Australia’s population growth rate has fallen to its lowest level since the First World War. International students – previously Australia’s third largest source of foreign money coming into Australia – has dried up completely.

But worse than that, our airlines and aviation industry are now in a struggle for business, profit and survival.

It’s turned into a war of words between airline executives – and a price war for consumers.

Tensions are simmering between Australia’s three major carriers. With Qantas borrowing and burning money, and Virgin fresh out of voluntary administration, the market for domestic airlines has blown wide open.

Enter Regional Express, or REX. The traditional carrier to the rural regions of Australia has spotted the market disruption as an opportunity. Its new Sydney-to-Melbourne and Melbourne-to-Canberra routes has ignited a price war. Consumers are reaping the benefits.

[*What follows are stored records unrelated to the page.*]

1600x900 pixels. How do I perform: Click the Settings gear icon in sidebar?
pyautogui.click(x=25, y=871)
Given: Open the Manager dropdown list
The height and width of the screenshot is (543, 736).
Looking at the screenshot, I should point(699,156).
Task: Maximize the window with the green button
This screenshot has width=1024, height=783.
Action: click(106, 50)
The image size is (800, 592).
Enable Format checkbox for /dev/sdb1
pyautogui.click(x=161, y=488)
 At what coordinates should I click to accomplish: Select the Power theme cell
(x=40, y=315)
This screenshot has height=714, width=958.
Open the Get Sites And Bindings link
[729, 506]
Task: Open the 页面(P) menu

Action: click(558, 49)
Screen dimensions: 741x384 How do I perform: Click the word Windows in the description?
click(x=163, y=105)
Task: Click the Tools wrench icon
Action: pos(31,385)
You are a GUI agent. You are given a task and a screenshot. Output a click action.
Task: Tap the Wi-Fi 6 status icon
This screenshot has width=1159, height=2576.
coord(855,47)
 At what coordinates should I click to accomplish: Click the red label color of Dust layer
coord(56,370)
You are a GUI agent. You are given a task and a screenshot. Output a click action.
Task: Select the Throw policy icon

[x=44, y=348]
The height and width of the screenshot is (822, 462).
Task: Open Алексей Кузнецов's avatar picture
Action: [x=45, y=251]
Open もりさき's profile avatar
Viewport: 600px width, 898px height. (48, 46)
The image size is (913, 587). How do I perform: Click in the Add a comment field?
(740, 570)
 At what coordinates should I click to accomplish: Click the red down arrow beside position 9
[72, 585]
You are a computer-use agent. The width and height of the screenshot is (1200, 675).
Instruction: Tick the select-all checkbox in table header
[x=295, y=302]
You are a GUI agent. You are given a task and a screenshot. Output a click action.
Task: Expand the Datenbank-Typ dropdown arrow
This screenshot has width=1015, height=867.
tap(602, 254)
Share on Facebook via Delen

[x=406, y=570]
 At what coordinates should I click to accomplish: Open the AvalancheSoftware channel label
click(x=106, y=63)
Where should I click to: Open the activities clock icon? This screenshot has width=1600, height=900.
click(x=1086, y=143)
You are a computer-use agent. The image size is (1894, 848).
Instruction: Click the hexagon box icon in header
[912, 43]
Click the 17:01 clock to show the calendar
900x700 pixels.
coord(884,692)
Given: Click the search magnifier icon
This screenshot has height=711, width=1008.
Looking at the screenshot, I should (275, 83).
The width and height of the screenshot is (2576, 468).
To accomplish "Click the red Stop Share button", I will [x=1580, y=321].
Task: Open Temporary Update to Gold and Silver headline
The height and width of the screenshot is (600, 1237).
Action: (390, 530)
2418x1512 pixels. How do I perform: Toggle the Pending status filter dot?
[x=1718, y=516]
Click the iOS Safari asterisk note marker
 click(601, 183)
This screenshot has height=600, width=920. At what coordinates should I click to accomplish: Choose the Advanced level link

But the move from REX hasn’t come without consequences. Qantas in December announced it is also opening new regional routes – an action that REX believes is anti-competitive. Qantas’ justification is that it has spare capacity in its staff and aircraft: that it is creating competition to Rex.

But tensions have since boiled over between Qantas chief executive Alan Joyce, and REX deputy chairman, John Sharp. Both have written op-ed articles in national newspapers taking shots at each other. Qantas has even created a website to rebut things that Sharp has said about Qantas.

Sharp describes Qantas’ move into regional routes as retaliatory.

“Qantas decided to move into our regional routes in a non-rational way, into ports that we’ve been operating as a sole operator for 20-30 years […] They’re doing it because they want to punish us. And that’s the reason why we see Qantas, as an adversary,” he told me in an exclusive interview.

Sharp claims Qantas’ move to fly to the regions can’t be profitable. He cites the recent announcement that Qantas is facing a $2-billion loss for the financial year.

“Just the other day Qantas announced they’re flying from Melbourne to Burnie (in Tasmania’s north). Now, we’re the only operator going from Melbourne to Burnie, and we average 862 passengers a month on that route. And so, you know, it’s hardly enough to keep one airline going. It’s certainly not enough to keep two.”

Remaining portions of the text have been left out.